• **PROBLEM TO WORK ON**:
Each record should be set down again so that it matches the original exactly.
[[ SUPPLIED ENTRIES open ]]
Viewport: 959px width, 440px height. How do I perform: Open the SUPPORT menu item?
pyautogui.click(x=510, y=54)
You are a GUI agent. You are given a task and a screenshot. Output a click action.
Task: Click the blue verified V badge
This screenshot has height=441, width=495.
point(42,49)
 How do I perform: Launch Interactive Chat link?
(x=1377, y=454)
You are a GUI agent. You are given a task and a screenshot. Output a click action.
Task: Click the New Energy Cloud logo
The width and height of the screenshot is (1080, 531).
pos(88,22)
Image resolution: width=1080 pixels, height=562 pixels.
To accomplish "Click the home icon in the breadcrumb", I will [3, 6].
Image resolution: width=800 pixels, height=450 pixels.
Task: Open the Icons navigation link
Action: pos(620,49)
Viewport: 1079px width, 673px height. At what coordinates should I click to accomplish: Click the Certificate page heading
[[ SUPPLIED ENTRIES closed ]]
• **YOUR SOLUTION**:
Viewport: 959px width, 440px height. How do I perform: Open the SUPPORT menu item?
pyautogui.click(x=510, y=54)
You are a GUI agent. You are given a task and a screenshot. Output a click action.
Task: Click the blue verified V badge
This screenshot has height=441, width=495.
point(42,49)
 How do I perform: Launch Interactive Chat link?
(x=1377, y=454)
You are a GUI agent. You are given a task and a screenshot. Output a click action.
Task: Click the New Energy Cloud logo
The width and height of the screenshot is (1080, 531).
pos(88,22)
Image resolution: width=1080 pixels, height=562 pixels.
To accomplish "Click the home icon in the breadcrumb", I will [3, 6].
Image resolution: width=800 pixels, height=450 pixels.
Task: Open the Icons navigation link
Action: pos(620,49)
Viewport: 1079px width, 673px height. At what coordinates should I click to accomplish: Click the Certificate page heading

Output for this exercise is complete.